Will pardons be granted?
Blair said that as soon as marijuana becomes legal, it’ll be time for the government to turn to determining how they’ll deal with past simple possession convictions.
"That's the appropriate time to deal with those records and we intend to deal with them in an appropriate way," he said, though he wouldn’t elaborate on how soon after Wednesday their plans for these pardons could be announced.
Edibles regulations in the works
Blair said the government has already spent months working on the next round of cannabis regulations, which will make purchasing edibles legal.
Under the current law, you can make edibles at home, but packaged pot brownies, or going out for cannabis-infused cuisine for example, won't be commercially available.
"We understand the complexity of edibles and we want to make sure that we have the regulations in place to keep Canadian safe."
Concerned about getting burned at border?
Blair said he thought it was important that the U.S. border officials updated their stance on Canadians crossing the border this week.

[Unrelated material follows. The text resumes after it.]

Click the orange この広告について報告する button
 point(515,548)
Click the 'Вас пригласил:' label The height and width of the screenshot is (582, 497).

Now, Canadians who are employed or invest in the legal cannabis industry should not anticipate any issues crossing the U.S. border, as long as the purpose of their trip has nothing to do with the marijuana industry.

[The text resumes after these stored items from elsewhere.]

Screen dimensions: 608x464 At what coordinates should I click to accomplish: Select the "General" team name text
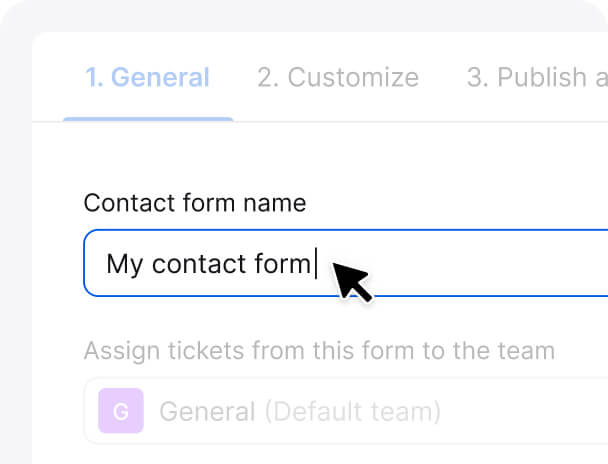(x=207, y=411)
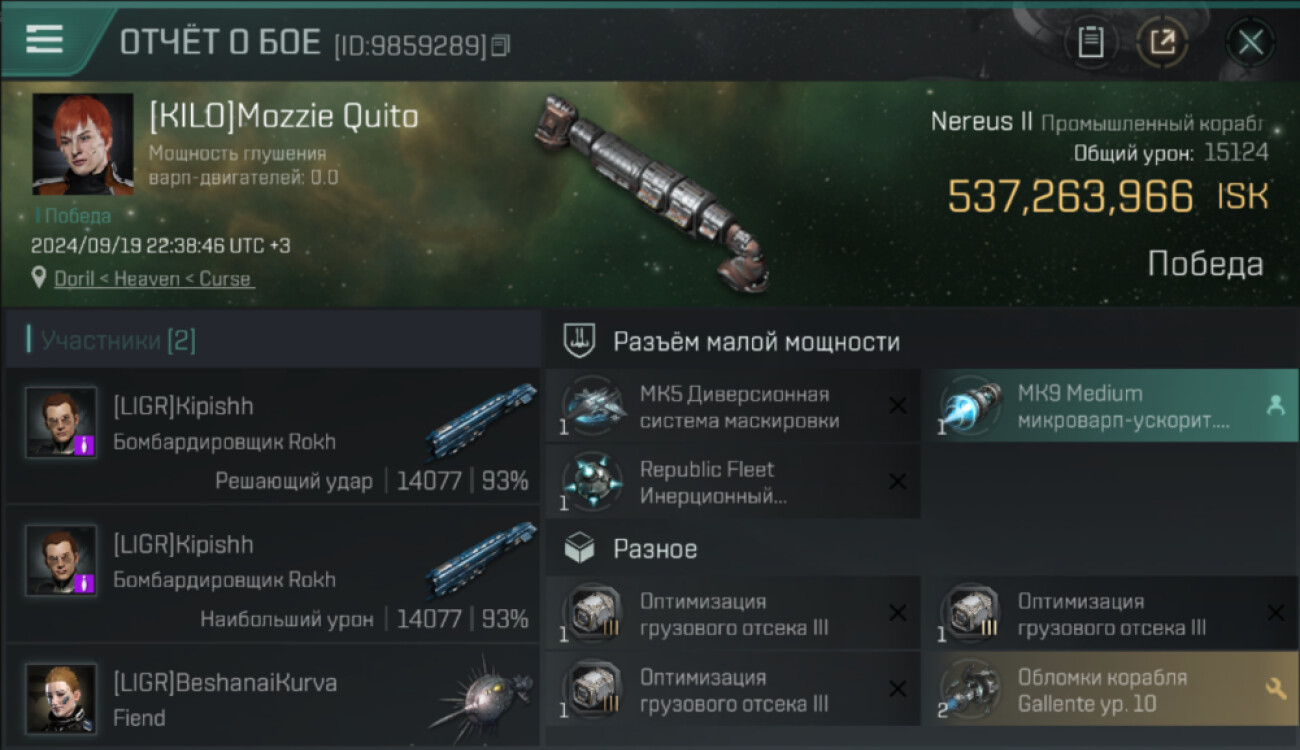This screenshot has height=750, width=1300.
Task: Share the battle report
Action: coord(1162,42)
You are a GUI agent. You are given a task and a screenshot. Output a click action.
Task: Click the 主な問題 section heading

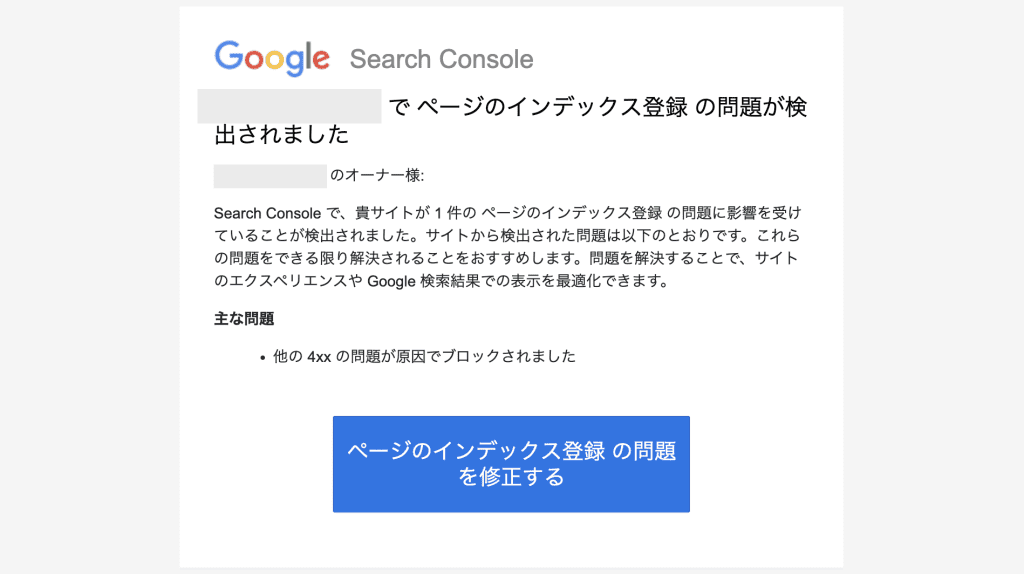coord(244,319)
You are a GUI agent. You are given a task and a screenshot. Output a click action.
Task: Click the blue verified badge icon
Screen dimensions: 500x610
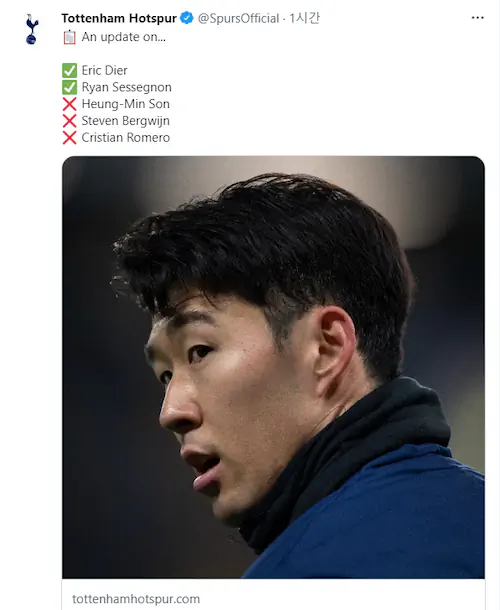pos(187,18)
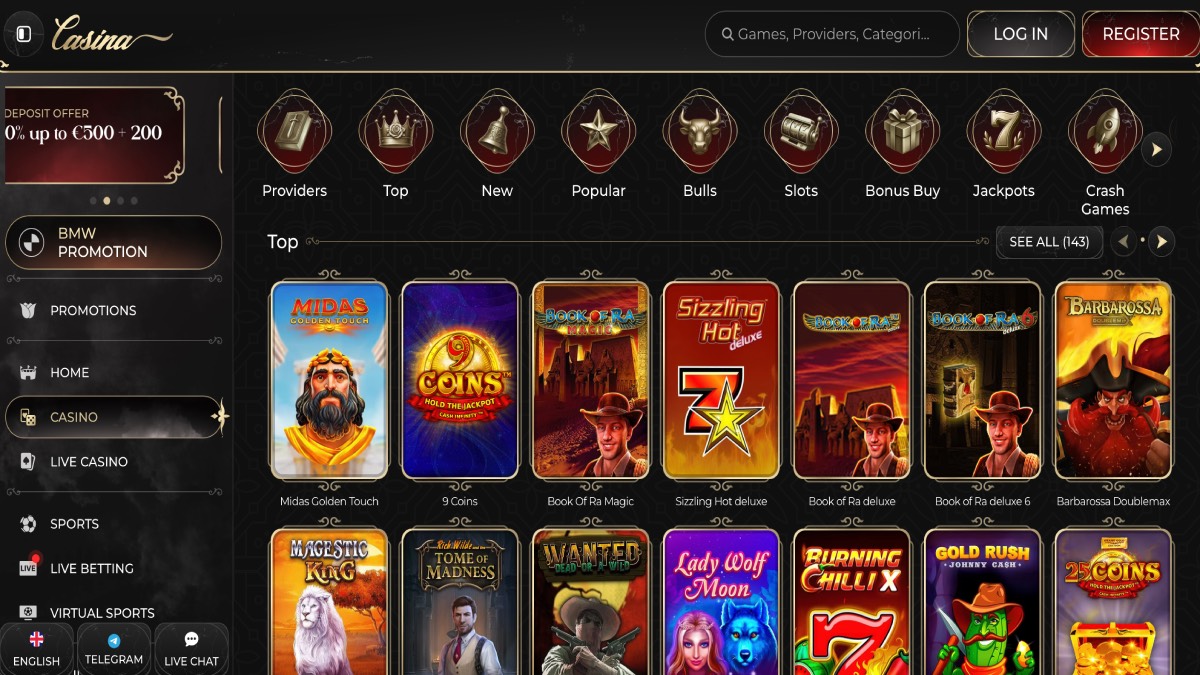Select the Top crown category icon

pyautogui.click(x=396, y=132)
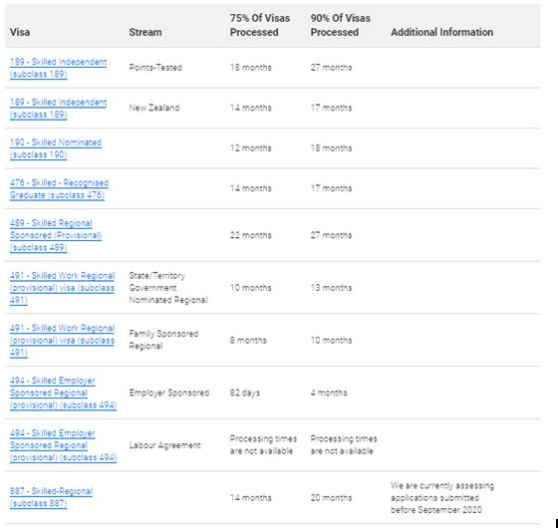Open the New Zealand stream 189 Skilled Independent link
This screenshot has width=558, height=528.
pos(58,108)
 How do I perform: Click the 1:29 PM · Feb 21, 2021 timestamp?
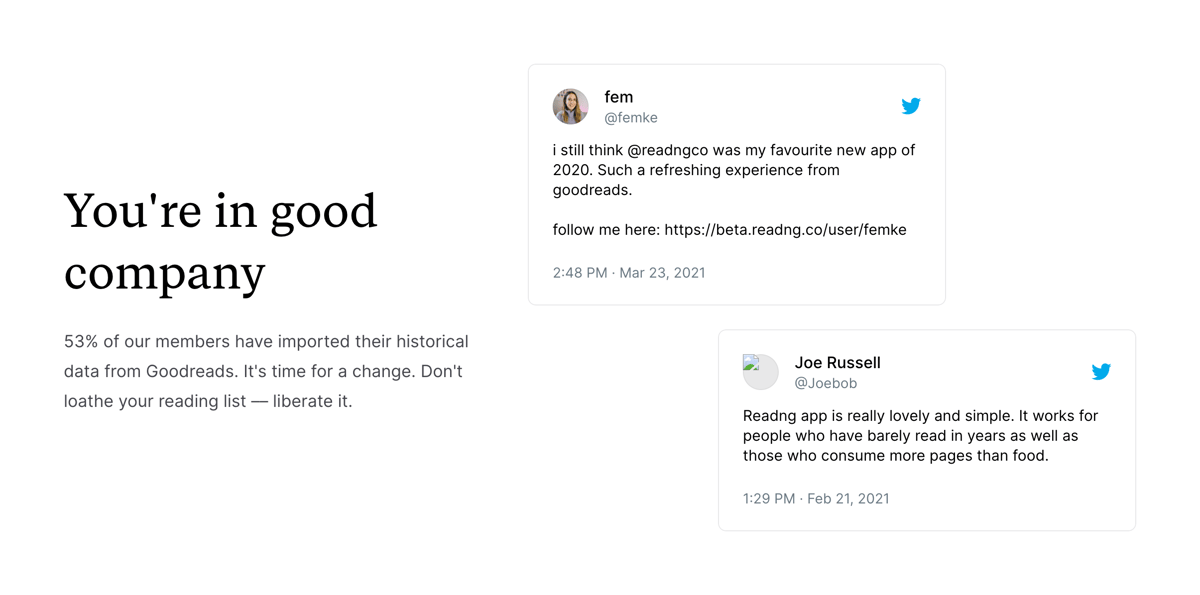[815, 499]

Though, if travellers are coming to the U.S. for reasons related to the marijuana industry, they may be deemed inadmissible. As well, it remains illegal to bring cannabis across the border.
Blair said he hopes this answers some of the anxiety that investors or employees in Canada's cannabis business have been feeling, while reminding recreational users that any indication of marijuana use may still result in being denied entry.
"Do not lie, but at the same time you don’t have to incriminate yourself, you've got a choice: if you don't want to answer that question, you can turn around and head back in to Canada."
What kind of money will this make?
Asked what kind of revenue this new regime will rake in, and where that money will go, Blair said the federal government will only see the 25 per cent share of the excise tax with the provinces.
"That money will be reinvested in research, prevention, treatment, and rehabilitation and additionally we have proposed a certain fees system for licensed producers to insure that Canadians aren't paying the cost of the infrastructure that is necessary to administer that," Blair said.
Has there been enough education?
The federal government has allocated $36.4 million over five years for marijuana public awareness and education. Though some areas of the country just started hearing this week about how portions of that will be spent in their regions.
Blair said this isn’t the first time the federal government has thought about, or moved on, this piece of the new regime.
"We've been timing them to make sure we can inform people about the new rules, the new regulations, in a way that enables them to have the information that they need to make safe, smart, and legal decisions."
He said he’s been meeting with school boards across Canada about new curriculum, and cited the national anti-impaired driving ads that have been running.
A new national advertising campaign is also set to launch Oct. 17, centered on experts answering Canadians' cannabis questions. As well, all households across Canada are being sent a postcard that includes the most important information points about the new regime.
How long until every Canadian has a cannabis cabinet?
As happened over time with alcohol once that prohibition ended, it’s possible cannabis could become a household staple, much like many Canadians have some form of a liquor cabinet.
Blair said that’s not what he hopes happens. His aim is to have safe, healthy, and more socially responsible choices for their cannabis, while decreasing the number of youth getting high.
"It is not the intention of the government, it’s certainly not my intention to normalize the use of this drug," Blair said.